The Gay Village

This weekend I visited Le Village Gai, a gay commercial zone on rue Sainte-Catherine in downtown Montreal. Touted as the famed gay sector in this queer-friendly French Canadian city, it is the place where gay people are told they must check out when in town.

I found Le Village not only boring, but strangely non-affirming. The strip that makes up the four blocks of Le Village consists of mostly male gay bars, sex shops, bath houses, dance clubs and porn video stores with a few restaruants. I found no lesbians or transgender individuals. I saw few people of color, except for a handful of young male hustlers waiting to be hired by older white men with cash. I found no non-porn queer bookstores, cozy cafes with queer poetry readings, places of worship for queer folks or even a shop to buy a decent gift for a queer friend (unless it is a friend who is male porn aficionado.)

Basically, even as a white gay man, I felt unrepresented. It’s not that I’m a prude and think that queer zones should be free of sex and alcohol. Some gay men escape to some cities to party just like some straight folks flock to New Orleans or Amsterdam to let their hair down. It’s just that I tire quickly from that sort of entertainment. I find it lacks stimulation. Perhaps the creators of such “queer spaces” believe it take Le Village to get off, but there is so much more to my queerness than sexual pleasure.
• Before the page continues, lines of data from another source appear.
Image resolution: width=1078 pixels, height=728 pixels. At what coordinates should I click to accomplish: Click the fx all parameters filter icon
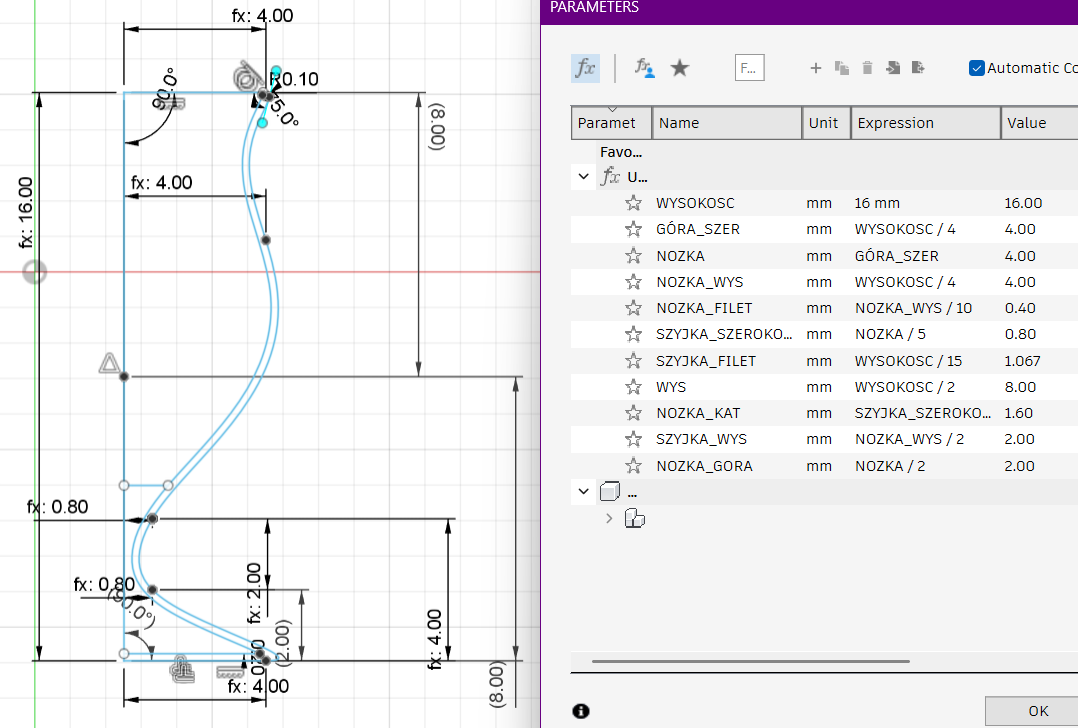pos(585,68)
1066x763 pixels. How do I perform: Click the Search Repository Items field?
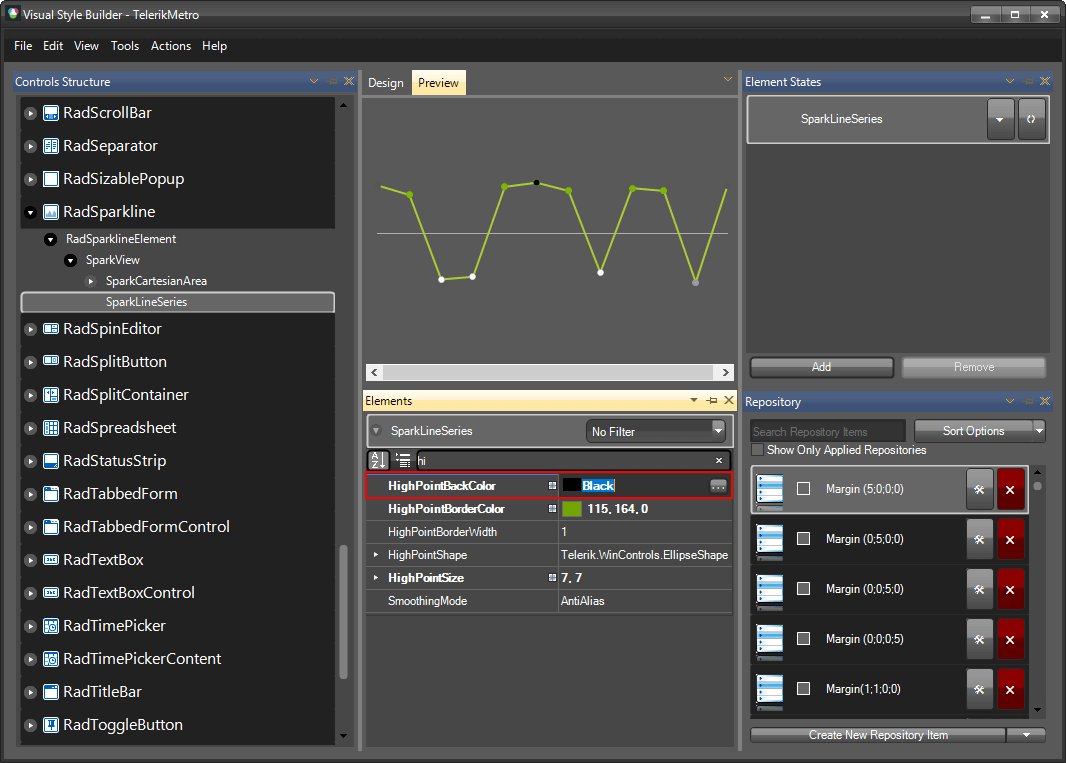pos(827,430)
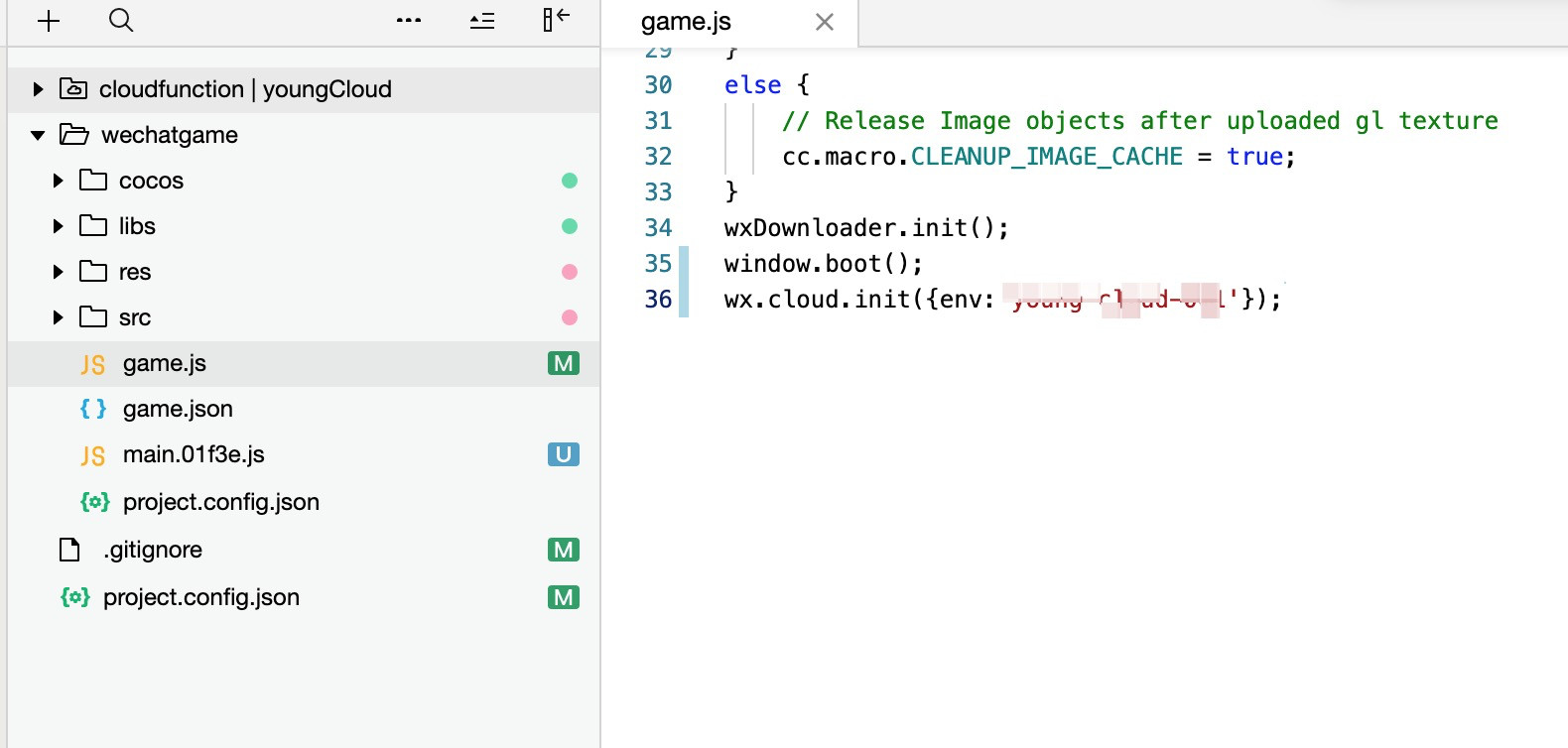The image size is (1568, 748).
Task: Hide the file tree sidebar panel
Action: [556, 20]
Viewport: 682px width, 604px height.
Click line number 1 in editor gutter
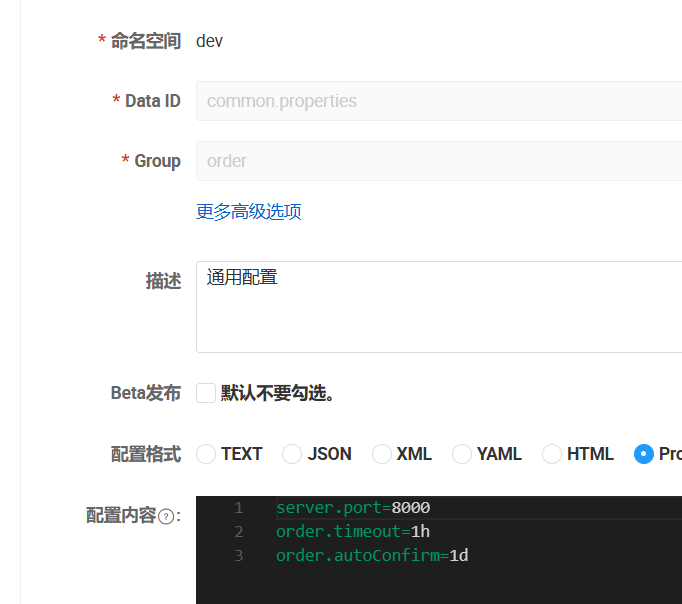point(238,508)
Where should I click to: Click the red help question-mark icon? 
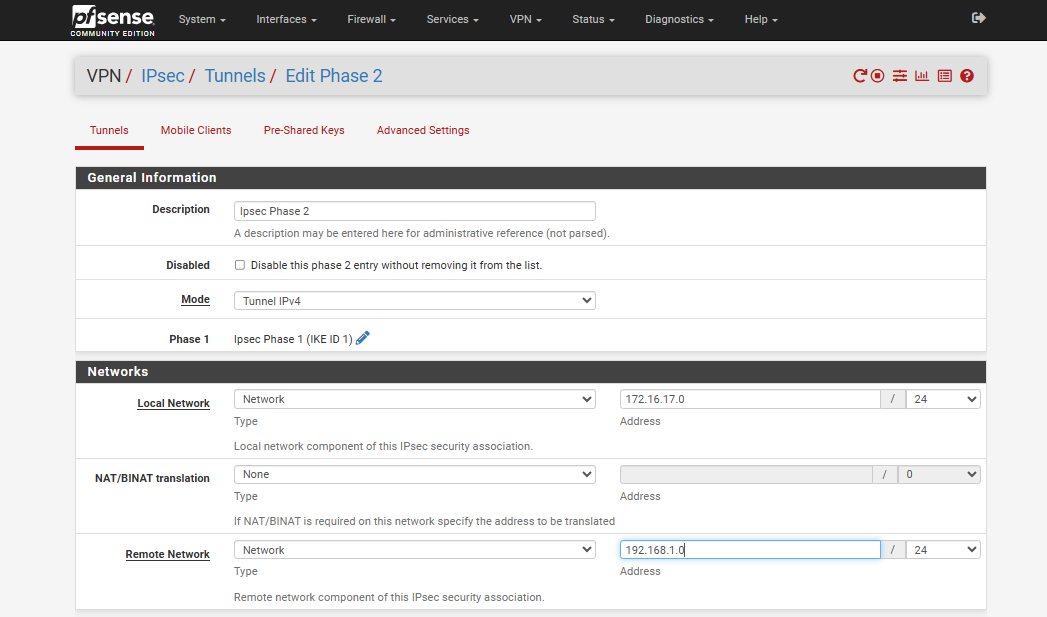pos(967,76)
Besides feeling the lack of representation, as I walked through Le Village, I also felt concerned at how this queer space misrepresents us queer folks. If I were an uninformed heterosexual conservative Christian walking through Le Village, what would I learn about the queer community? Is it all about sex with hefty dose of alcoholic lubrication?

And how many folks live with those assumptions about us queer folks? They gain this misinformation from racy gay or lesbian TV shows, magazines and most often from the lies perpetuated by conservative anti-queer leaders.

But could you imagine if we judged all heterosexuals based on the behaviors of few party animals in places like Fort Lauderdale at Spring Break or Mardi Gras in New Orleans? That would be dishonest, irresponsible and of course inaccurate.

We are not easily represented in pop culture or through a handful of businesses. We are individuals with individual interests and form a “community” with opposing cultures and values. We have our issues and strengths as individuals and as a group. And no matter how sweet sounding the name, a person cannot properly experience us simply by taking a little stroll in a commercially zoned gay ghetto.

This post has 3 Comments

  1. Christine on March 21, 2006 at 1:31 am Reply

    I feel the same way about a lot of “gay” papers and mags too. And people wonder why lesbians don’t feel the term “gay” is inclusive enough for them?

    Good points you make here…

  2. Christine on March 21, 2006 at 1:33 am Reply

    I should add that I seem to perhaps be in the minority about “gay” being inclusive for women…especially according to a recent GCN topic on this very issue. Oh well. 😉

    So I guess my previous comment should more accurately say “And people wonder why [some] lesbians don’t feel the term “gay” is inclusive enough for them?”

  3. Anonymous on March 23, 2006 at 4:37 pm Reply

    Thank you for these comments. As a pastor who is gay, I find these type of identifications to be insulting and so false. Even the media is still far too often willing to set us in crime situations or the lost crazy gay person to be laughed at. We are normal everyday humans who are attracted to our own gender.